In this example, what is it exactly that your proxy is fortifying? The HTTP SSE requests? (Those would be `/chat/completions`.)
Yes that's correct !
/v1/chat/completions is the entry point.
In proxy mode, here's what forge applies on each request (handler.py builds these):
Response validation: ResponseValidator(tool_names) checks each tool call against the declared tools array. If the model emits a call to a name not in tools[], or a malformed call shape, it's caught before the response goes back.
Rescue parsing: When the model emits tool calls in the wrong format — JSON in a code fence, [TOOL_CALLS]name{args} (Mistral), <tool_call>...</tool_call> (Qwen XML) — rescue parsers extract the structured call and re-emit it in the canonical OpenAI tool_calls schema. This is the biggest practical lift, especially on Mistral-family models that ignore native FC and emit their own bracket syntax.
Retry loop with error tracking: ErrorTracker(max_retries=N) — if validation fails, forge retries inference up to N times with a corrective tool-result message on the canonical channel, rather than returning a malformed response to your caller. From your perspective the proxy looks like a single request that just took a few extra ms.
What proxy mode does NOT do (because it's single-shot, not multi-turn): prerequisite/step enforcement (those need a workflow definition spanning turns), context compaction, session memory. For that surface you wrap the WorkflowRunner class in Python — proxy mode trades that depth for "use forge with your existing setup, no Python rewrite."
So yes — the proxy is fortifying the response shape and retry behavior of /v1/chat/completions. The full agentic guardrails are at the Python class level above it.
For greenfield projects, I've been building on forge native using WorkflowRunner so I get all guardrails.
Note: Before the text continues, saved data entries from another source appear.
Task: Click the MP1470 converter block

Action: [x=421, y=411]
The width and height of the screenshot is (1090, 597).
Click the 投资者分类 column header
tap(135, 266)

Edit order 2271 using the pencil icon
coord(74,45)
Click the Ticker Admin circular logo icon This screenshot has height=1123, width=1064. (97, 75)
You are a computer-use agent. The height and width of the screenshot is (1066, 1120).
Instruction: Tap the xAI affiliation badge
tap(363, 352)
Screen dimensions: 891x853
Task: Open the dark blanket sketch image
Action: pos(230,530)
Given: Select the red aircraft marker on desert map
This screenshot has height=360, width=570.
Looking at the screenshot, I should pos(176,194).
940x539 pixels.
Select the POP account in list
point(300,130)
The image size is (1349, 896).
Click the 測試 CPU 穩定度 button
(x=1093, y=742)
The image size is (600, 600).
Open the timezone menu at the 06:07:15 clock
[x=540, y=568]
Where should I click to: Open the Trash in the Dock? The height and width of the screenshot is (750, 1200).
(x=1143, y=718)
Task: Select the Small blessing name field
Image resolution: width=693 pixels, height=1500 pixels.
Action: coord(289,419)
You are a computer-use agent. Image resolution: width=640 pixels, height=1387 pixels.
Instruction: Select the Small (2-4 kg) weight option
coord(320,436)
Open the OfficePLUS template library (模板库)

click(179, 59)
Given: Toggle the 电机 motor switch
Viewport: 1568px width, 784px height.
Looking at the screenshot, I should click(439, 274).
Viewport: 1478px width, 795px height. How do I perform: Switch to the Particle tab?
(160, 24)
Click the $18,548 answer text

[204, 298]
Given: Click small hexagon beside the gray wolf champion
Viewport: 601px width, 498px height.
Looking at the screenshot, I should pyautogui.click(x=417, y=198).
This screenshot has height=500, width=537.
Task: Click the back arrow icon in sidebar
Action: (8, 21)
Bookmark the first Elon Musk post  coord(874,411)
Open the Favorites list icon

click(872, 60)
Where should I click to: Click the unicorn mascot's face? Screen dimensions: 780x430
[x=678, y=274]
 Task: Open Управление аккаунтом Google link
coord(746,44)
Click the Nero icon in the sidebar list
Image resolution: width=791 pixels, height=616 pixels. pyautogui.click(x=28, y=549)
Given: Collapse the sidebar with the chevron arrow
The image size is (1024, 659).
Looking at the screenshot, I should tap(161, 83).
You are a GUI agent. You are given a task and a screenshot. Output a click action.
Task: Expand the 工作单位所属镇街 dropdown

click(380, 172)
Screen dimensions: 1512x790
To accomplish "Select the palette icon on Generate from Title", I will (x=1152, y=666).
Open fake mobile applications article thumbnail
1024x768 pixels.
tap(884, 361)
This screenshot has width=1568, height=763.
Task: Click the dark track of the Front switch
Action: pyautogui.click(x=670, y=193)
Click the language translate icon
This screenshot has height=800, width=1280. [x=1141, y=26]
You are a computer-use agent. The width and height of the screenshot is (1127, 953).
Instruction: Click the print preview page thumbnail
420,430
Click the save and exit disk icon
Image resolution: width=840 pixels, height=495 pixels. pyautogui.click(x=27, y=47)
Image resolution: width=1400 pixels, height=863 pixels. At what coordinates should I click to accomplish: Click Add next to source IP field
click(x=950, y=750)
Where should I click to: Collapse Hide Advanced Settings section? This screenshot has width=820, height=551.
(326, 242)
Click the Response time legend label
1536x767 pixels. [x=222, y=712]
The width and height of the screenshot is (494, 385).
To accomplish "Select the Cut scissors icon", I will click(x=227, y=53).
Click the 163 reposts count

But obviously as a drop-in replacement in existing systems then proxy is the way to go.
the funniest thing I see in opencode with tool calling is the model calls 10.0 and opencode says it's an error because the spec is an integer, even though it's obvious to anyone that if a float can be coerced properly to a integer, then that should be a success.
Yeah it's a delicate balance between precise and silly, and too permissive.
I'm definitely still iterating on forge, but so far sending the model a friendly and gracefully handled error message works wonders (instead of barfing a stack trace or something).